I took a break from cleaning up storm damage near the house and peaked into the woods to see what changes the high winds had made.  A complete inventory will have to wait for another day.  I just wanted to get an idea of the number of trees that couldn’t stand up to the wind.  Much of the Blue Jay Barrens woods is bounded to the north by neighboring woods. The exception is one section of ridge line where the neighboring woods was clear cut about 20 years ago.  With that woodland gone, there’s nothing to buffer storms approaching from that direction.  Since that section of woods was the most vulnerable to wind damage, that’s where I went.  As soon as I entered the woods, I ran into the top of a large Pignut Hickory.

The first thing I noticed was the abundance of nuts produced by this fallen tree.  The nuts here along with those scattered across the woodland floor represent a lot of food that won’t be available to squirrels this winter.  Earlier in the year I mentioned the expanding squirrel population and the die-off that would result if the mast crop was low.  It looks like things have just gotten worse for all those squirrels we have running around.

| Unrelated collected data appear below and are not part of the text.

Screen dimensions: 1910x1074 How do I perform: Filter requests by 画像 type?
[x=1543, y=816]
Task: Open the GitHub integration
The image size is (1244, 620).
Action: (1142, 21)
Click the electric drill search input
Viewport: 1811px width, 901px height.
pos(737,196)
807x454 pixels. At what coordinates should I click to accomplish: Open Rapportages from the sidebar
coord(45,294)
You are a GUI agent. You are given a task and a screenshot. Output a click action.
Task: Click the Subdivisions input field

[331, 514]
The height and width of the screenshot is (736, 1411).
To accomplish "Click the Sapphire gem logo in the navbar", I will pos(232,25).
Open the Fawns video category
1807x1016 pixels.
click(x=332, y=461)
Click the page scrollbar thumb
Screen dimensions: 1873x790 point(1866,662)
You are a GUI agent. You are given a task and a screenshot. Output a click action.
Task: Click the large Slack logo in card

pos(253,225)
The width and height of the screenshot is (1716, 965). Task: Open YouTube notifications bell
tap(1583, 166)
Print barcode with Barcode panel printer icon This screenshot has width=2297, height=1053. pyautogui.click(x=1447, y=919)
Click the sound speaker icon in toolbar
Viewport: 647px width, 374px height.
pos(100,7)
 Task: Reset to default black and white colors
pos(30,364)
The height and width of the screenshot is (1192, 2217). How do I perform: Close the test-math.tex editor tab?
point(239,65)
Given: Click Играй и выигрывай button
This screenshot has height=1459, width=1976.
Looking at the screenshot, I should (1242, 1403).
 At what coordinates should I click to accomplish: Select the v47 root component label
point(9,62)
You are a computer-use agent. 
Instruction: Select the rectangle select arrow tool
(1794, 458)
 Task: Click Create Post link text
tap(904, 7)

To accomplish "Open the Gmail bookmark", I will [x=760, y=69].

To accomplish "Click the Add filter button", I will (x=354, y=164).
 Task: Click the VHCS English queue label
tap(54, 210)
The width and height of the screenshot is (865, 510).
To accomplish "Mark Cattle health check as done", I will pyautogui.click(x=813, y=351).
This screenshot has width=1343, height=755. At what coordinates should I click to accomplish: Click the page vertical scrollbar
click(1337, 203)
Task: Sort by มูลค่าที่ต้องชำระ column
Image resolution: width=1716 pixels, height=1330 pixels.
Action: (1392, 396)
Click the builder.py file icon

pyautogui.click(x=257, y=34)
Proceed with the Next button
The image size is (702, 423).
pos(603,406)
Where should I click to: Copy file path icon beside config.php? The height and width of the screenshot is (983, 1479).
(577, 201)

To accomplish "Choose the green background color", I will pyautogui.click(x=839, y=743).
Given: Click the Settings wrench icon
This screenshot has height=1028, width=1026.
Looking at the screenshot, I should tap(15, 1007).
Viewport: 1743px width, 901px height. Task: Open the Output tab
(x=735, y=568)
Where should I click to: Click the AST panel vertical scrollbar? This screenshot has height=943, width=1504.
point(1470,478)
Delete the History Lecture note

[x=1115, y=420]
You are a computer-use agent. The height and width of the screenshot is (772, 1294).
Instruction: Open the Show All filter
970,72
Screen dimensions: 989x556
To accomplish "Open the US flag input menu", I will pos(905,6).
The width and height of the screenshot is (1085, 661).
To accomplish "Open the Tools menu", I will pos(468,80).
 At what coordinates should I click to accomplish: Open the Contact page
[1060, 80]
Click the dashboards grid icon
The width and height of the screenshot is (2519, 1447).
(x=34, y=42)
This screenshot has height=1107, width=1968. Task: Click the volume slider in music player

My measurements showed that the tree stood a little more than 110 feet tall.  The top was too bent and broken to be certain of the actual terminus.  Hickories are not very common in these woods, so I was sorry to lose this one.

The outer wood was still pliable enough to bend as the tree fell. All indications are that this tree was perfectly healthy.  It just couldn’t stand up to the winds.

This hickory had its roots firmly anchored, so there was no danger of it just tipping over.  The force of the wind snapped it off about seven feet above the ground.

Several small Sugar Maples were caught beneath the falling trunk.  The maples grew here in response to openings in the forest canopy create by trees that fell many years ago.  More saplings resulted than could ever survive, so losing a few now benefits the rest.

Loss of the hickory creates one more opportunity for sunlight to enter the woods.  Despite the frequently falling trees, the health of this woodland is improving.  When I bought the property, the woods had very little ground cover and almost no understory.  Several high grade timber cuts had been made during the previous 70 years.  Each cut removed the valuable lumber and left the misshapen trees.  This, combined with cattle grazing the woods, produced a woods composed of tall, crooked trees in an almost urban park-like setting.  Each fallen tree leaves space for seedlings to grow into saplings.  The woods is slowly developing an understory of shrubs and small trees.  It should be quite impressive in another 100 years.


  1. Well, the loss of the Hickory is your Bar-B-Qs gain.

    On another note: Look forwards to your photos of what takes it's place.



  2. Hi Kevin. That tree would certainly fire a lot of grills.